500 multiplications calculated by managed code only: 0.95 seconds
500 calls to RLPLite, everytime executing one multiplication: 0.17 seconds

Running the whole loop on native code (compiled with -O3):
5,000: 0.0095 seconds
50,000: 0.061 seconds
500,000: 0.58 seconds
1,000,000: 1.15 seconds

To see the difference between code-optimization I recompiled with -O0 and reexecuted the last run:
1,000,000: 1.30 seconds

I bet you can utilize some assembly coding and even make it even faster.

As I have only the lite version of µVision I can’t check how the assembly looks like. But the code Yagarto produced was using the DSP instructions like Multiply-Accumulate, so I’m not sure whether I could improve it myself.
The only thing I can tell about the µVision code is that the function executing the multiplication has a size of 216 bytes.

But due to my laziness, the actual multiplication is executed in a seperate function, called once every iteration in the loop. So by making the calculation within the loop I could get rid of all the register pushs/pops, as well as the jmp/return.
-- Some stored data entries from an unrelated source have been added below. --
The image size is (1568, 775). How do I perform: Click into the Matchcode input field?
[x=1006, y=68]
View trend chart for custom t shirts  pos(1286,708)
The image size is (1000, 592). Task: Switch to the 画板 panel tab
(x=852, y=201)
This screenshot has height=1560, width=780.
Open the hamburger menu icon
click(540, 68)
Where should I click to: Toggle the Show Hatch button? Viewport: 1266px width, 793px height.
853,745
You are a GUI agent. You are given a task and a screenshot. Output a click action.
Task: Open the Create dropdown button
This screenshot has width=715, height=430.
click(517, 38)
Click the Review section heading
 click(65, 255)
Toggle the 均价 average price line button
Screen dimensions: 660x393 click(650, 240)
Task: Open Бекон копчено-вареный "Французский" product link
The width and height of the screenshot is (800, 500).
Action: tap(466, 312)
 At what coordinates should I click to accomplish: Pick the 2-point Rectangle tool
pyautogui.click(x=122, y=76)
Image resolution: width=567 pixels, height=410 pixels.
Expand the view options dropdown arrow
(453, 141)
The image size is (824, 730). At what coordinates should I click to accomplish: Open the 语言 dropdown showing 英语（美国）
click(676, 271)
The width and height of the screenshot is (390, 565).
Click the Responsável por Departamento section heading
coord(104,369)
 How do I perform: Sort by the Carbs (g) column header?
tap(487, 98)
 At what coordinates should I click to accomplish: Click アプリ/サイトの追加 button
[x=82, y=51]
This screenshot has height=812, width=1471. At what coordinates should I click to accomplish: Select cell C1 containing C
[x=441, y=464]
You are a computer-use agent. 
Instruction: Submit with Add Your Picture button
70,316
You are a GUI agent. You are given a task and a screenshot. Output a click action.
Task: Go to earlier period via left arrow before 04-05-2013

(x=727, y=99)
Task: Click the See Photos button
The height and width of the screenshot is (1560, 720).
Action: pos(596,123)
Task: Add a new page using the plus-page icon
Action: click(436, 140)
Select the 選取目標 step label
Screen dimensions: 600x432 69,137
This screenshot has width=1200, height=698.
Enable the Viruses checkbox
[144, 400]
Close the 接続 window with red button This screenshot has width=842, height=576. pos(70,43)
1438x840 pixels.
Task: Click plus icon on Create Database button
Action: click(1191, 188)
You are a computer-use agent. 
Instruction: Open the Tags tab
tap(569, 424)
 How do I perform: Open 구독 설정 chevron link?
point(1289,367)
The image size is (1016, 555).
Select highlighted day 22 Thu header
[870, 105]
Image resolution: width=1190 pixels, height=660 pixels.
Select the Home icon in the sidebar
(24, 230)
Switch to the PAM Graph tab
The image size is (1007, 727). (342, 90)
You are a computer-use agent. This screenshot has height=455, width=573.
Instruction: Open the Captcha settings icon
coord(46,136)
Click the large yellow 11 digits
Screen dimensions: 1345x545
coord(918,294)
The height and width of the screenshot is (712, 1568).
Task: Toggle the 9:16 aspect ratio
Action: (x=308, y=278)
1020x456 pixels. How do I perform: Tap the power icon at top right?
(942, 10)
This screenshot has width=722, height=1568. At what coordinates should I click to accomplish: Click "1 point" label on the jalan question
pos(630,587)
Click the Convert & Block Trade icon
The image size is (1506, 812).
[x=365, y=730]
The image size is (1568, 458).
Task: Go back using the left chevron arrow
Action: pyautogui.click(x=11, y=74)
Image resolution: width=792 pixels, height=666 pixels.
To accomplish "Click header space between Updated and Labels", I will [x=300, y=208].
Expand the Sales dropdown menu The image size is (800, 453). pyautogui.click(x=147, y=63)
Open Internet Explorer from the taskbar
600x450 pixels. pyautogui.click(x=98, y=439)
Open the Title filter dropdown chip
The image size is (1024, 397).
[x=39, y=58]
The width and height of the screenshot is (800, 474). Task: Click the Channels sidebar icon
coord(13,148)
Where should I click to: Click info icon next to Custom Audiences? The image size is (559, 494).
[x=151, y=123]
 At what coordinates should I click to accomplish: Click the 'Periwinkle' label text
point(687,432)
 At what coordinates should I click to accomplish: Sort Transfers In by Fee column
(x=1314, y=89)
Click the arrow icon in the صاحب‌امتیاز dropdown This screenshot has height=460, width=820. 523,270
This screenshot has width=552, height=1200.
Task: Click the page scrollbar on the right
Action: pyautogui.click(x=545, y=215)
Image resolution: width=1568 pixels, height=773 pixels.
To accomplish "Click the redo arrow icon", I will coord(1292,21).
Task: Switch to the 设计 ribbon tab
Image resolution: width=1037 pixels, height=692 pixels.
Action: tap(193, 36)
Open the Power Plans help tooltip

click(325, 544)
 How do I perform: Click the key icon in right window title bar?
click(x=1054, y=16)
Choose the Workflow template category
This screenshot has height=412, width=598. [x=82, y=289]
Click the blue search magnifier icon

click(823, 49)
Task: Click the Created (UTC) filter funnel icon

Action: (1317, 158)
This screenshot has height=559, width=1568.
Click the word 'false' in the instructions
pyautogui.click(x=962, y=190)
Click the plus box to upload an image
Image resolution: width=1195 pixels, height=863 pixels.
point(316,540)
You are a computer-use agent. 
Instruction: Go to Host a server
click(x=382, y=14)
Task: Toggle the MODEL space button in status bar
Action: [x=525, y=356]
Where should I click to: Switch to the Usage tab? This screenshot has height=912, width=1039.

As soon as I have some more code to show I’m gonna publish what I have so far.

I just realized, that the function containing the loop has a size of 242 bytes, so it seems µVision put the code inside the loop by itself :slight_smile:

Yes, it seems that either my compiler or linker settings are wrong.

I think the next thing I do is to write a ‘custom tool’ for visual studio which automatically updates my function addresses after a build, cause right now I’m getting tired of reading .map files and applying the new offsets.